Classification Model
Project Overview
Content-Aware Image Manipulation System
This project implements a machine learning classifier that automatically categorizes Piazza forum posts using natural language processing and Bayesian classification techniques. The system trains on historical labeled data to learn statistical patterns about word distributions across different categories, then applies this learned knowledge to predict labels for new, unseen posts. The classifier can categorize posts either by topic (e.g., "euchre", "calculator", "exam") or by author type ("instructor" vs "student"), demonstrating practical applications of supervised machine learning in text classification.
Technical Architecture
The system follows a classic machine learning pipeline architecture with three primary stages: training, model representation, and prediction. During training, the classifier ingests CSV-formatted Piazza posts and builds a statistical model by computing various probability distributions. The core data structures leverage C++ Standard Library containers—particularly std::map and std::set—to efficiently store and retrieve word frequencies, label counts, and conditional probabilities.
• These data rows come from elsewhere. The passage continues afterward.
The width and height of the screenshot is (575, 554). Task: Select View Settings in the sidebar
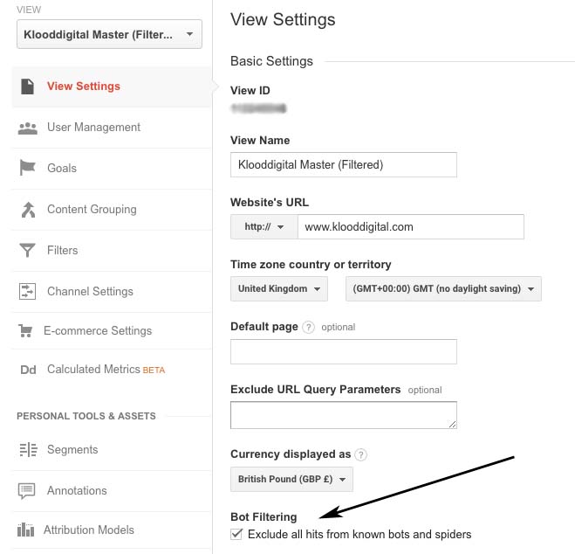[x=84, y=87]
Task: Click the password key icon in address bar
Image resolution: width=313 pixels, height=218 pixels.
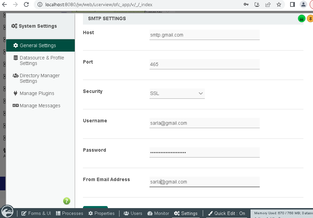Action: (246, 5)
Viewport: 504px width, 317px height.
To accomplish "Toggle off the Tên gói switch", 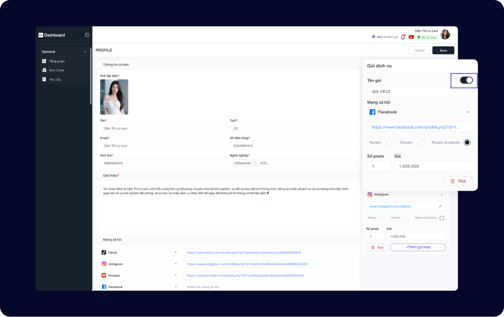I will point(466,80).
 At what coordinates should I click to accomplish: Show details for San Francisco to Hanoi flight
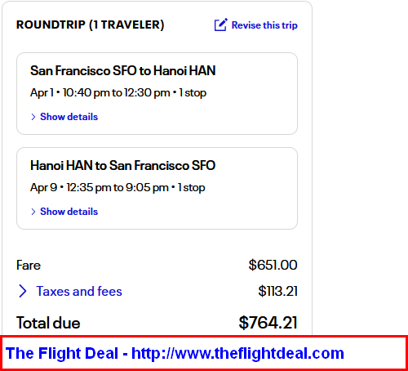click(x=69, y=117)
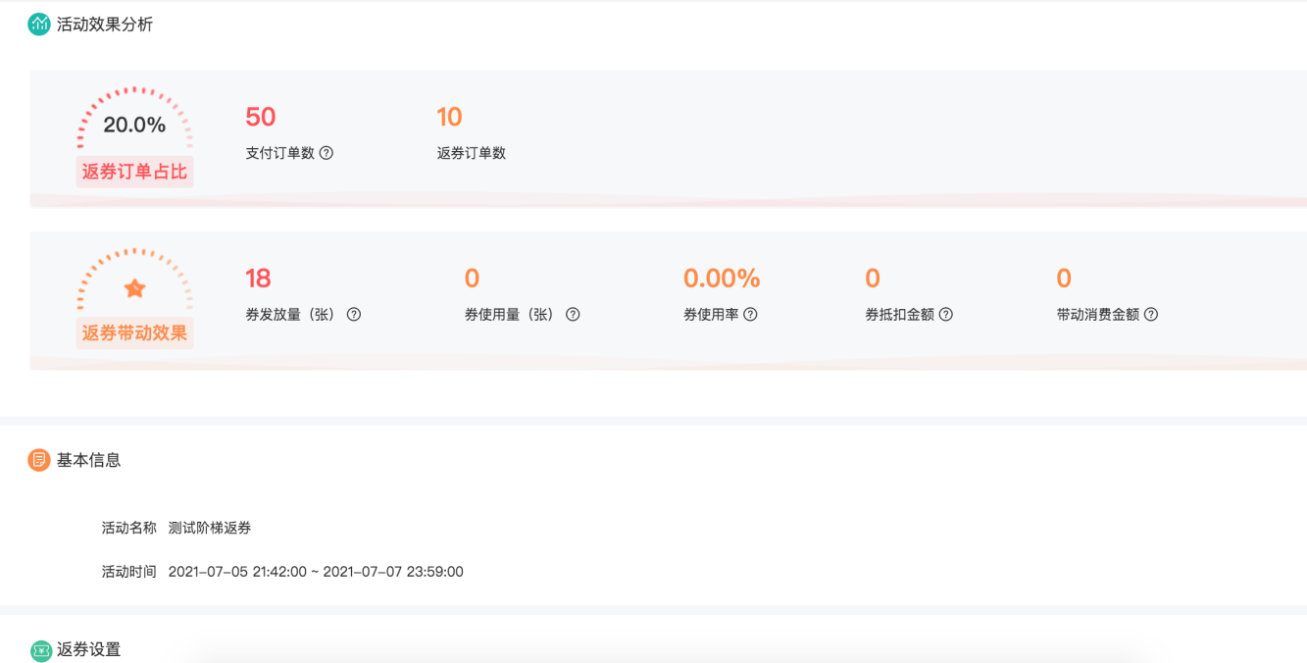Viewport: 1307px width, 663px height.
Task: Click help icon beside 券抵扣金额
Action: pos(946,315)
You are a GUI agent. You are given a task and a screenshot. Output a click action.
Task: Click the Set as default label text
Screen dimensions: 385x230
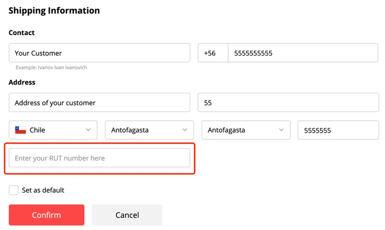tap(43, 190)
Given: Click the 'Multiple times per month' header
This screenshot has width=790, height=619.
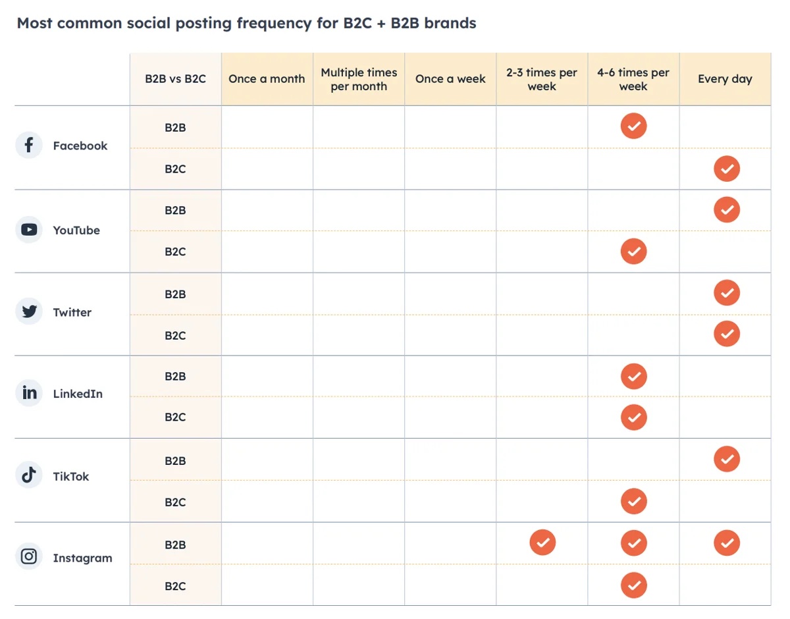Looking at the screenshot, I should click(359, 79).
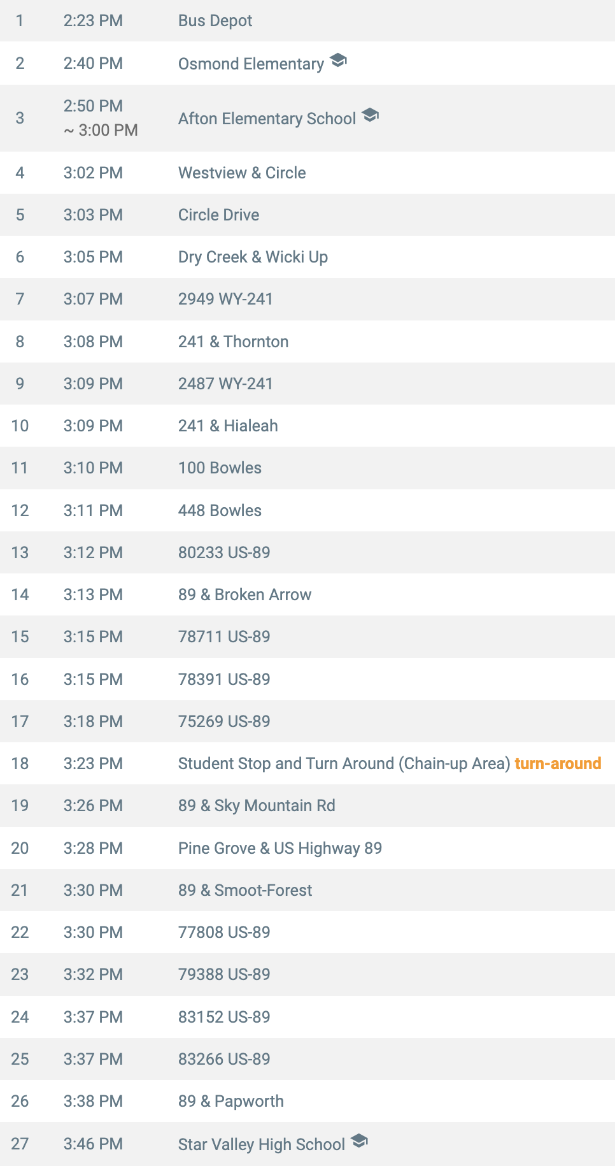Screen dimensions: 615x1166
Task: Open the Westview & Circle stop
Action: click(x=242, y=173)
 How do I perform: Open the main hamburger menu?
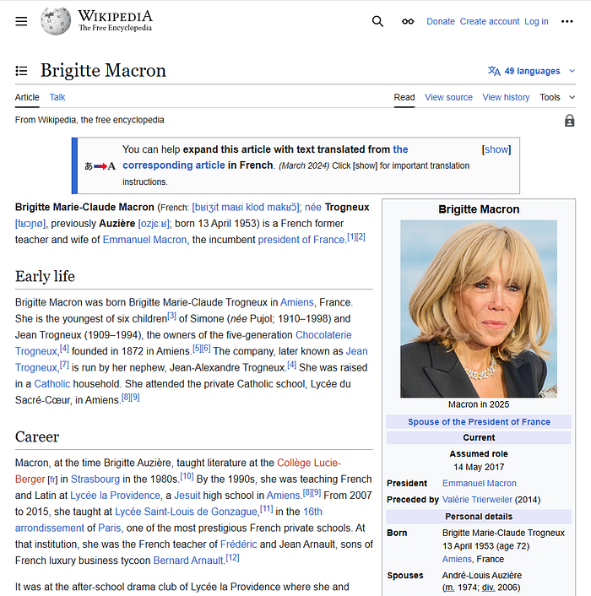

The architecture employs a bag-of-words model that abstracts posts into sets of unique words, discarding word order and frequency information to simplify the classification problem while maintaining reasonable accuracy.
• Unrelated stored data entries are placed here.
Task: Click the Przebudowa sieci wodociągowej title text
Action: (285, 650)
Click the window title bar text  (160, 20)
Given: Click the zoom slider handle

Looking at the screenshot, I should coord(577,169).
Core Algorithmic Components
Multivariate Bernoulli Naive Bayes Classification: The classifier implements a simplified version of Naive Bayes that treats each word as a binary feature (present or absent). It computes log-probability scores rather than raw probabilities to avoid numerical underflow issues common when multiplying many small probabilities.
Training Algorithm: During training, the system maintains several statistical counts: total posts, vocabulary size, per-label post counts, per-word document frequency, and per-label-word co-occurrence counts. These statistics form the foundation for all probability calculations.
Prediction Algorithm: For each test post, the classifier computes a log-probability score for every possible label by summing the log-prior probability of that label with the log-likelihoods of each unique word in the post given that label. The label with the highest aggregate score becomes the prediction. The algorithm includes smoothing techniques to handle unseen words gracefully—using fallback probability estimates when words appear in the test data but weren't observed with a particular label during training.
Probability Estimation with Laplace Smoothing: The system implements three-tiered probability estimation: standard conditional probability for seen word-label pairs, marginal probability for words seen overall but not with a specific label, and uniform smoothing for completely novel words.
Performance & Design Considerations
The implementation prioritizes efficiency through careful data structure selection and algorithmic design choices. Using std::map provides O(log n) lookup times for word and label statistics with direct access methods ([] and find()) rather than inefficient iteration, while std::set enables duplicate elimination during word extraction. The single-pass processing architecture analyzes each post exactly once without storing all data in memory, maintaining a small memory footprint. The bag-of-words model keeps feature extraction computationally lightweight by ignoring word ordering and frequency, while logarithmic probability calculations avoid expensive exponentiation and prevent floating-point underflow. Critical performance optimizations include passing strings and containers by reference rather than value, using reference-based range loops, and avoiding redundant file I/O operations. These design decisions enable the classifier to process the largest datasets (3000+ posts) in under a minute while achieving approximately 74% accuracy on cross-term project classification and 87% accuracy on instructor/student identification.